→ **Exercise directions**: Write out only the lines from the line containing "Given: Open the Log File List dropdown" to the end of the listing below, both included, exactly as they stand. Drop the pictures.

** Record excerpts follows **

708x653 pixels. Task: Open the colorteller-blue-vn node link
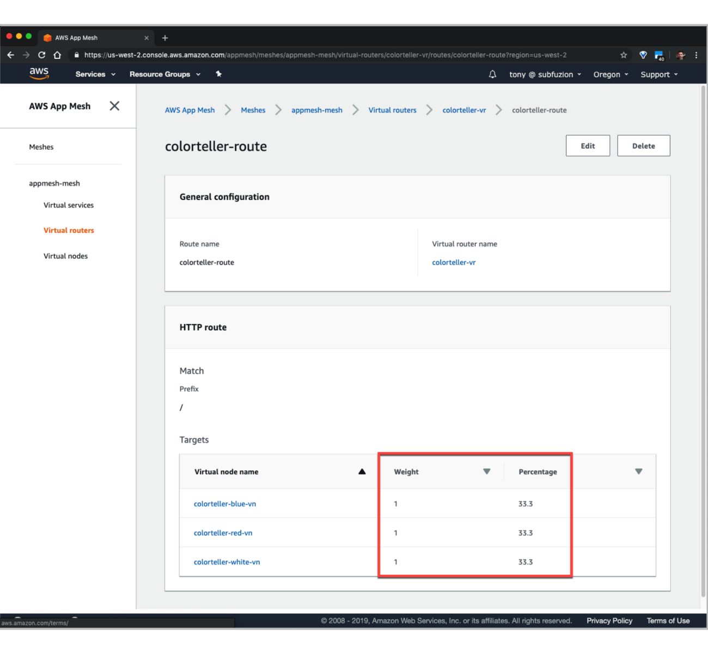(224, 504)
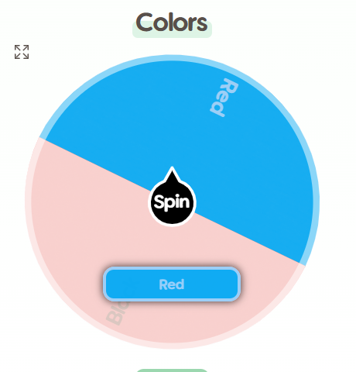Click the green button below the wheel

[x=172, y=370]
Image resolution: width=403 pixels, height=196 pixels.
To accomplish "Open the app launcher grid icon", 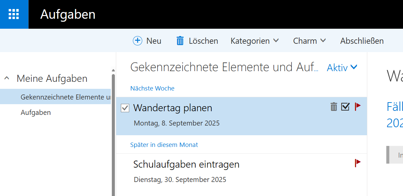I will [14, 14].
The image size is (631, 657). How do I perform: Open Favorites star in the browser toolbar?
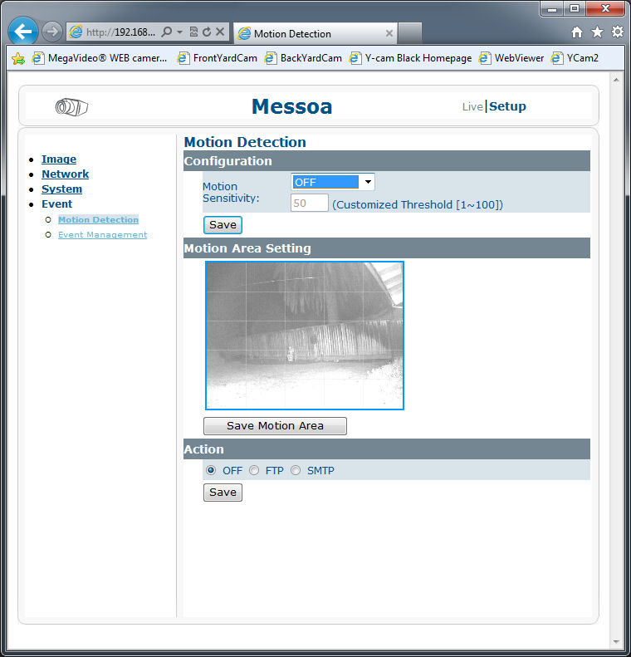pyautogui.click(x=597, y=32)
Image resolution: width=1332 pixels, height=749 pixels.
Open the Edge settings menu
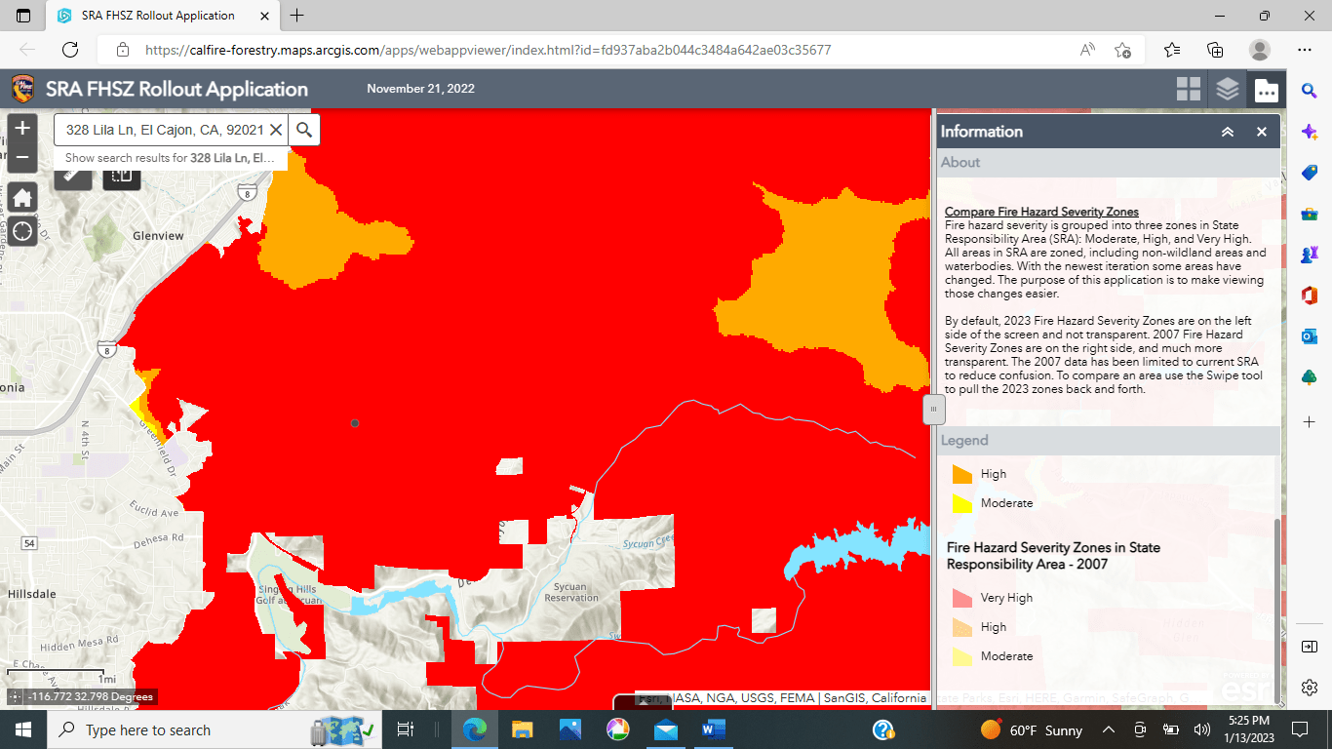click(x=1305, y=50)
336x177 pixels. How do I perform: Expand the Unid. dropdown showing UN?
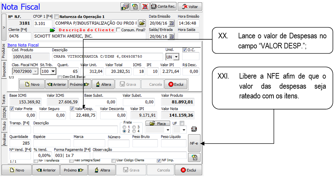point(176,57)
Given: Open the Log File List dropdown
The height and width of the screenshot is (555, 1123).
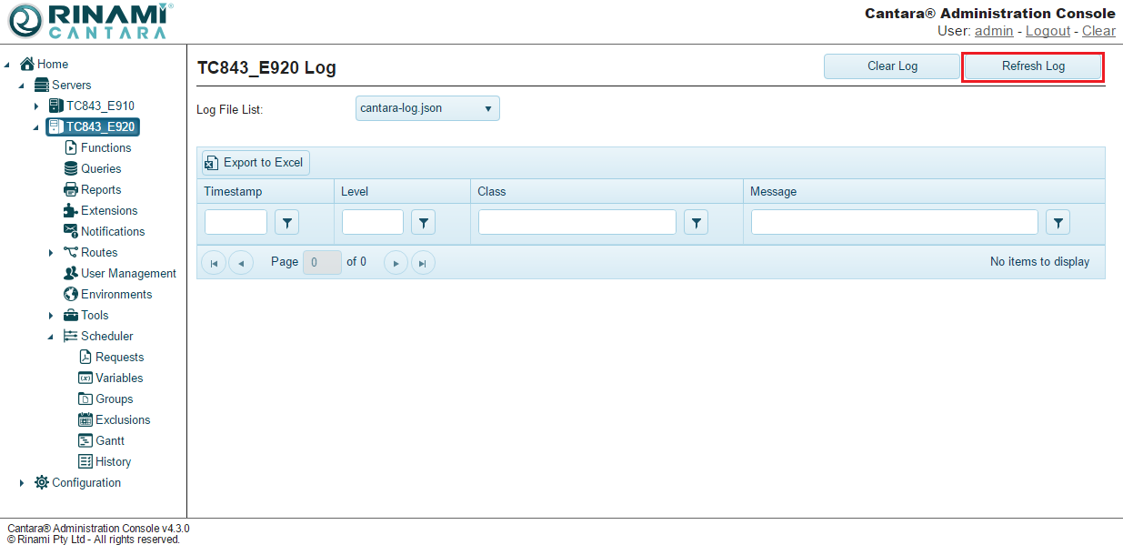Looking at the screenshot, I should [x=427, y=108].
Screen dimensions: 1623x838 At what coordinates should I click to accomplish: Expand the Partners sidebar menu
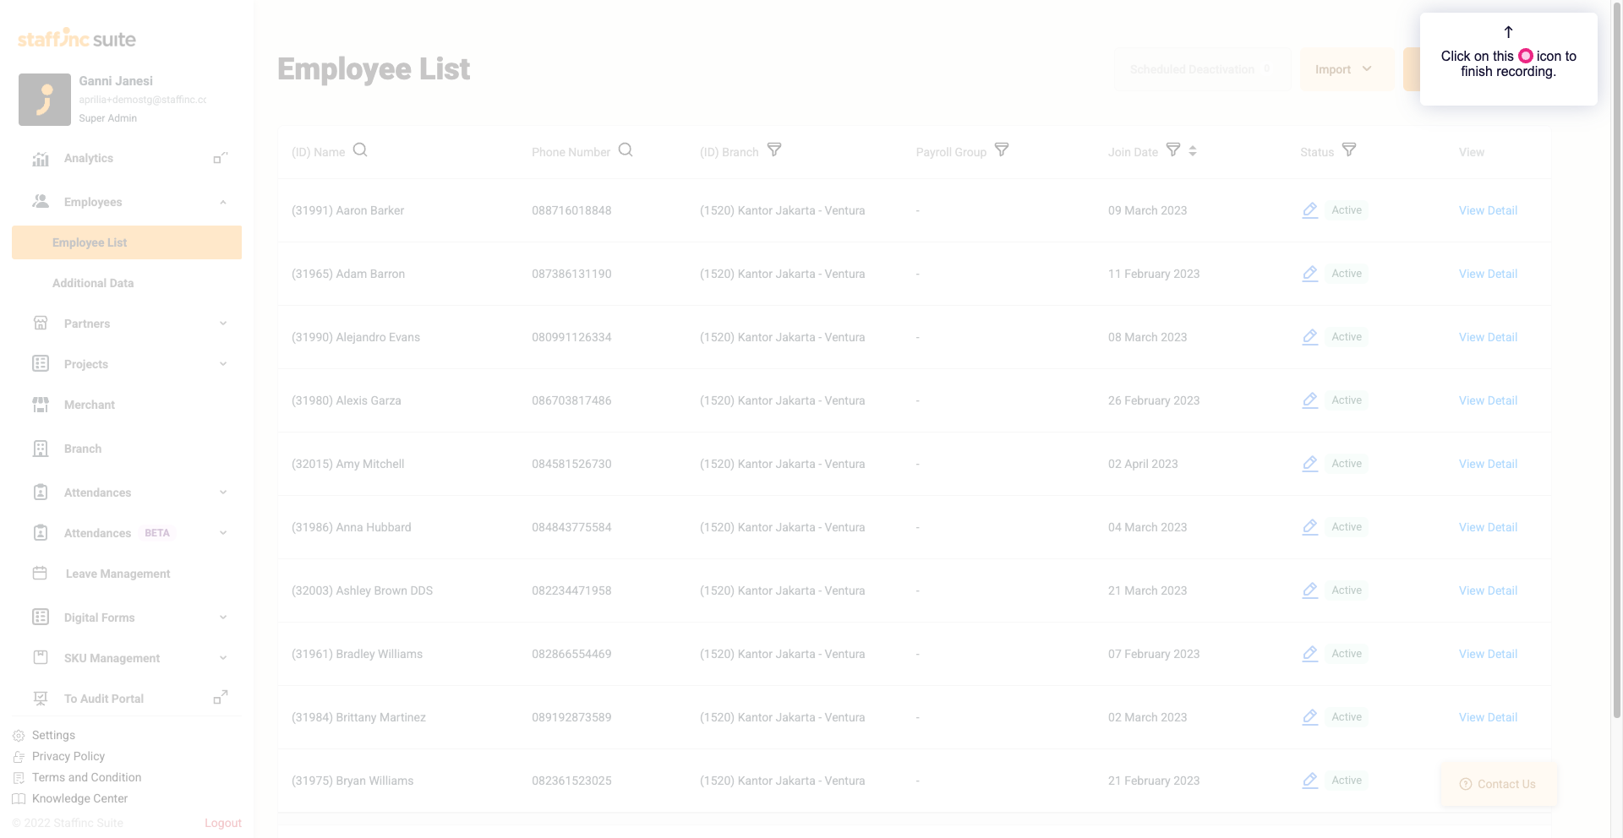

** End of Record excerpts **

→ **Answer to the problem**:
Given: Open the Log File List dropdown
The height and width of the screenshot is (555, 1123).
Looking at the screenshot, I should [x=427, y=108].
Screen dimensions: 1623x838 At what coordinates should I click to accomplish: Expand the Partners sidebar menu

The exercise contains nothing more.